Problem statement:
Copy out every line of the data exactly.

****************************************

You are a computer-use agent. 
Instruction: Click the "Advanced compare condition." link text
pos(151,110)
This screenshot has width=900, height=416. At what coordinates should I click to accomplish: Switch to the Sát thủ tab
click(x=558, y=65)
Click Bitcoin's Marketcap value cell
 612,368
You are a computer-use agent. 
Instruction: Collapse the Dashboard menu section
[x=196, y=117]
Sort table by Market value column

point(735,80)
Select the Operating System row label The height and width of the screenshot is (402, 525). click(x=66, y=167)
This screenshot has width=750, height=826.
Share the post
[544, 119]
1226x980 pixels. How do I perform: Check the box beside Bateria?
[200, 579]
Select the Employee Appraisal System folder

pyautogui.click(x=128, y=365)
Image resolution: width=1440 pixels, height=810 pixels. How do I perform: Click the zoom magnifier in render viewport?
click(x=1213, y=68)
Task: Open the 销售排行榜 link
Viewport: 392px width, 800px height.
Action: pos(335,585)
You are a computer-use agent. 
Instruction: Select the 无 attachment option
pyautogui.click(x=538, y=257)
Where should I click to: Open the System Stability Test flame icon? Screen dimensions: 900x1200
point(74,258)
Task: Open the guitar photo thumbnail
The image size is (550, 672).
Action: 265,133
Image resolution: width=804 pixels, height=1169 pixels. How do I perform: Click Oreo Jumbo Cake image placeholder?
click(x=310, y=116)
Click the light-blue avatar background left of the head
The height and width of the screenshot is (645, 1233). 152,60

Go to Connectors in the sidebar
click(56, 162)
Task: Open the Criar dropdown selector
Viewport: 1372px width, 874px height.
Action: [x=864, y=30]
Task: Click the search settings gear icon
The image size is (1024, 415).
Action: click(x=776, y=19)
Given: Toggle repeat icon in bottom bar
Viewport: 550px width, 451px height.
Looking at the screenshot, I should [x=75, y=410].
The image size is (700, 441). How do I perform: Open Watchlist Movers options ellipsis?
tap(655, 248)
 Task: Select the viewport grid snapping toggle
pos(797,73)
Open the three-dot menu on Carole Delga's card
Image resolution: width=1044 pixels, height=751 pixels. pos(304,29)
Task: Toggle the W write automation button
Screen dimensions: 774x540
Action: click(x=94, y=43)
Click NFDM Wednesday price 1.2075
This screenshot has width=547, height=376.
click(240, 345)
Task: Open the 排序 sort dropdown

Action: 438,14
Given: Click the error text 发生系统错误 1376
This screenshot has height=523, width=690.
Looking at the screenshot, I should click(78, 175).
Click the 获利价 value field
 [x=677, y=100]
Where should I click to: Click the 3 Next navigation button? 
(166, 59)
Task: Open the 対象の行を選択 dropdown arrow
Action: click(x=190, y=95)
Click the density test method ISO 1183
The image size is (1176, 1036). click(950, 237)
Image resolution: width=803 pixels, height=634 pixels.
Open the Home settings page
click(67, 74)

****************************************

The answer:
You are a computer-use agent. 
Instruction: Click the "Advanced compare condition." link text
pos(151,110)
This screenshot has width=900, height=416. At what coordinates should I click to accomplish: Switch to the Sát thủ tab
click(x=558, y=65)
Click Bitcoin's Marketcap value cell
 612,368
You are a computer-use agent. 
Instruction: Collapse the Dashboard menu section
[x=196, y=117]
Sort table by Market value column

point(735,80)
Select the Operating System row label The height and width of the screenshot is (402, 525). click(x=66, y=167)
This screenshot has width=750, height=826.
Share the post
[544, 119]
1226x980 pixels. How do I perform: Check the box beside Bateria?
[200, 579]
Select the Employee Appraisal System folder

pyautogui.click(x=128, y=365)
Image resolution: width=1440 pixels, height=810 pixels. How do I perform: Click the zoom magnifier in render viewport?
click(x=1213, y=68)
Task: Open the 销售排行榜 link
Viewport: 392px width, 800px height.
Action: pos(335,585)
You are a computer-use agent. 
Instruction: Select the 无 attachment option
pyautogui.click(x=538, y=257)
Where should I click to: Open the System Stability Test flame icon? Screen dimensions: 900x1200
point(74,258)
Task: Open the guitar photo thumbnail
The image size is (550, 672).
Action: 265,133
Image resolution: width=804 pixels, height=1169 pixels. How do I perform: Click Oreo Jumbo Cake image placeholder?
click(x=310, y=116)
Click the light-blue avatar background left of the head
The height and width of the screenshot is (645, 1233). 152,60

Go to Connectors in the sidebar
click(56, 162)
Task: Open the Criar dropdown selector
Viewport: 1372px width, 874px height.
Action: [x=864, y=30]
Task: Click the search settings gear icon
The image size is (1024, 415).
Action: click(x=776, y=19)
Given: Toggle repeat icon in bottom bar
Viewport: 550px width, 451px height.
Looking at the screenshot, I should [x=75, y=410].
The image size is (700, 441). How do I perform: Open Watchlist Movers options ellipsis?
tap(655, 248)
 Task: Select the viewport grid snapping toggle
pos(797,73)
Open the three-dot menu on Carole Delga's card
Image resolution: width=1044 pixels, height=751 pixels. pos(304,29)
Task: Toggle the W write automation button
Screen dimensions: 774x540
Action: click(x=94, y=43)
Click NFDM Wednesday price 1.2075
This screenshot has width=547, height=376.
click(240, 345)
Task: Open the 排序 sort dropdown

Action: 438,14
Given: Click the error text 发生系统错误 1376
This screenshot has height=523, width=690.
Looking at the screenshot, I should click(78, 175).
Click the 获利价 value field
 [x=677, y=100]
Where should I click to: Click the 3 Next navigation button? 
(166, 59)
Task: Open the 対象の行を選択 dropdown arrow
Action: click(x=190, y=95)
Click the density test method ISO 1183
The image size is (1176, 1036). click(950, 237)
Image resolution: width=803 pixels, height=634 pixels.
Open the Home settings page
click(67, 74)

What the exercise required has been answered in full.